I’m still awe-struck when I recall Hilde’s hysterical accuracy and precision. She smashed each part in turn. First in half; then quarters, then eighths, smaller and smaller, screaming louder and louder until her work was done.

As everything went quiet, I realised that Mummy and Daddy had been standing behind me as Hilde’s  performance raged on.

Then they motioned me to go back to my room, somehow propelled Hilde into their bed and went downstairs for what remained of the night.

Everything else that happened became a blessed blur. I believe Daddy contacted the Kindertransport authorities early the next day and Hilde was sent away.

She must have had an amazing cure because, so Mummy reported,  soon after the war a large, carefully wrapped parcel arrived at the house.

It was a gift of glassware with a brief note attached inside:

“Dear Mr and Mrs Selwyn

“I’m feeling a lot better now and want to thank you for your kind hospitality when I first came to England. It’s true, you know. Work really does make you free.

Best wishes.

H. H.”

And the letter I received from her today?
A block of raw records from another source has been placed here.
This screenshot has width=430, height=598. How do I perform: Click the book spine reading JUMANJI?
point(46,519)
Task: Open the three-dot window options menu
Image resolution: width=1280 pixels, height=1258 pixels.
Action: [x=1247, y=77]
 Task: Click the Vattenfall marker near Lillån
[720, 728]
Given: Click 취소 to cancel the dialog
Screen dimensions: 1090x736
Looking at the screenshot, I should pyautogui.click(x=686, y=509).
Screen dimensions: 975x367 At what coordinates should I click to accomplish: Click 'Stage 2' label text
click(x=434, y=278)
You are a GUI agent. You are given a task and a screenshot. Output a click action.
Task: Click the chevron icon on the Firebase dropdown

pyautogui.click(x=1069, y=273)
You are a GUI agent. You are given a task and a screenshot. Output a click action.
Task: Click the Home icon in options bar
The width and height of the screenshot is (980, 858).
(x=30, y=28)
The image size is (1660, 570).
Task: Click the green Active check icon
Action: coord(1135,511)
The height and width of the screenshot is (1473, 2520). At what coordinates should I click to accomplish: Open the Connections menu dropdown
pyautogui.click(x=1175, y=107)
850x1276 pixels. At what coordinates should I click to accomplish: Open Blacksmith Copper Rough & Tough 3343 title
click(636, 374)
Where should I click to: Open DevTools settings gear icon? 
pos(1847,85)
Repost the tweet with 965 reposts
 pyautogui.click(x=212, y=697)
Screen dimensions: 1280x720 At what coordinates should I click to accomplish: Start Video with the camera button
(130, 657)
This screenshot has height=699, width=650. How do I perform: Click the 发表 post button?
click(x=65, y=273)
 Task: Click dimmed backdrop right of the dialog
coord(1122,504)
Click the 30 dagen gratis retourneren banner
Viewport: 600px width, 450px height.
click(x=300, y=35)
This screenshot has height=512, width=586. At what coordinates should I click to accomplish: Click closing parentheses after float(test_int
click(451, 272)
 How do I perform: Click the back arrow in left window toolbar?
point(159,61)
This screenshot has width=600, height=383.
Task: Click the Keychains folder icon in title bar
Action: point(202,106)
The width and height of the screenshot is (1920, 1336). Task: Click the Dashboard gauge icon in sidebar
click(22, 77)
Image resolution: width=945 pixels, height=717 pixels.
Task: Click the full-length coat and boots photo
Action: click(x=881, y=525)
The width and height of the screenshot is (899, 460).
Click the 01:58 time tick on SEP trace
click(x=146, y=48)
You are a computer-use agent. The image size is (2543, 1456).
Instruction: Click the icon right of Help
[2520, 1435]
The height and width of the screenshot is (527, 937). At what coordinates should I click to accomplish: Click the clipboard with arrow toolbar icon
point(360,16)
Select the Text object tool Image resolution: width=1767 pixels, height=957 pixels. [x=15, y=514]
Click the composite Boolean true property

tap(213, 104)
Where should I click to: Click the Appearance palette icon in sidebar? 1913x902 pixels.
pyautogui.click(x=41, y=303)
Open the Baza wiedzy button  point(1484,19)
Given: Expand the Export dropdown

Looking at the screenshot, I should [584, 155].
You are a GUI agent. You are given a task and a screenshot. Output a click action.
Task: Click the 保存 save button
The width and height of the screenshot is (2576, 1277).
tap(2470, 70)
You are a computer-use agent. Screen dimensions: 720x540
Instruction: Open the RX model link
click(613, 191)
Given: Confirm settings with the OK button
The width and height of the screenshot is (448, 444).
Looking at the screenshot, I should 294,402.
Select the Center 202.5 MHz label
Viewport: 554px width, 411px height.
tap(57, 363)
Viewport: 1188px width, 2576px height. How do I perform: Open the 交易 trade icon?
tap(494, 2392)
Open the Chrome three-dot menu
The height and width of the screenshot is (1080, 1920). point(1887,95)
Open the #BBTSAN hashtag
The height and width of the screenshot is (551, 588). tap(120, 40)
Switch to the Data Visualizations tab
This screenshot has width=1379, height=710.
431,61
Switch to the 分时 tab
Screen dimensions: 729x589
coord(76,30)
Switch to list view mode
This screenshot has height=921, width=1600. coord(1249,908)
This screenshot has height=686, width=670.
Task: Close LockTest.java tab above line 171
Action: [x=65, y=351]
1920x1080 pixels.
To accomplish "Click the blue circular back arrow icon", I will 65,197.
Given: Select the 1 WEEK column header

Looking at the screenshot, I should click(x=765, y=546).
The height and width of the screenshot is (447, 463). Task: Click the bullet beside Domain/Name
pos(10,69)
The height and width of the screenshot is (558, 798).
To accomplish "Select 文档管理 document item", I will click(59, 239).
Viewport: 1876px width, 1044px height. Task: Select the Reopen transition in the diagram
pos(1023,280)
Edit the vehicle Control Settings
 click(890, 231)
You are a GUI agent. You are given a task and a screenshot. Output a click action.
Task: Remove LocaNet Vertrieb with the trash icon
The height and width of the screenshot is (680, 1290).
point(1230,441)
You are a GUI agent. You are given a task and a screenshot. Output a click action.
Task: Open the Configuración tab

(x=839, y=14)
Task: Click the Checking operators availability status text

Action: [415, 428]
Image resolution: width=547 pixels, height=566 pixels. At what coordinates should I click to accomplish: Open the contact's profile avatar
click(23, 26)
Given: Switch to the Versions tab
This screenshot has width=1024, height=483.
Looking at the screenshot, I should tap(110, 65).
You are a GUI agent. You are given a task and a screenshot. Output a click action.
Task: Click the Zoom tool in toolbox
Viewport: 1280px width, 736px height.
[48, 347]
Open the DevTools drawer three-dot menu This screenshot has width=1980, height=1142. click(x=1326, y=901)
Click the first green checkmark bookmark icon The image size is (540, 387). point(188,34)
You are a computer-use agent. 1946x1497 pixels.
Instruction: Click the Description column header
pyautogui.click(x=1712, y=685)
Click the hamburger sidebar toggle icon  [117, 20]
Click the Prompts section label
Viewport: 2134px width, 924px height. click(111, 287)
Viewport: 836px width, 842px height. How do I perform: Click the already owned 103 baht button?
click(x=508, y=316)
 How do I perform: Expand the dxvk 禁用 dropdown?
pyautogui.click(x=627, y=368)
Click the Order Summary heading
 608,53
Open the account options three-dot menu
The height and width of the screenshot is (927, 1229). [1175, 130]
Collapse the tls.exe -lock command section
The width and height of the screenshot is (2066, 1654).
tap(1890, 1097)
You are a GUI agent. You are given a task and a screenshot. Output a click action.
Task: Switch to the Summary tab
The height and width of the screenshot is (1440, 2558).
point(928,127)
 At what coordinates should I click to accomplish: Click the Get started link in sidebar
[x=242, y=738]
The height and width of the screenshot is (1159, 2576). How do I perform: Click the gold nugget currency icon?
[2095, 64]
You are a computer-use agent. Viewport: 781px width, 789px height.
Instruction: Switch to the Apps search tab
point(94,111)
It was to say that she’s returned to North London after a peripatetic life; has discovered I still live in my parents’ house and would like to get in touch.

But the very  idea appalled –frightened -me afresh. So I took the paper; folded it in half, quarters,  then eighths and tore the pile to shreds. It’s still lying on the table next to me as I jot this note.

Perhaps later, when I feel less fragile, I’ll go into the garden and make a bonfire. Like Hilde said, work can make you free.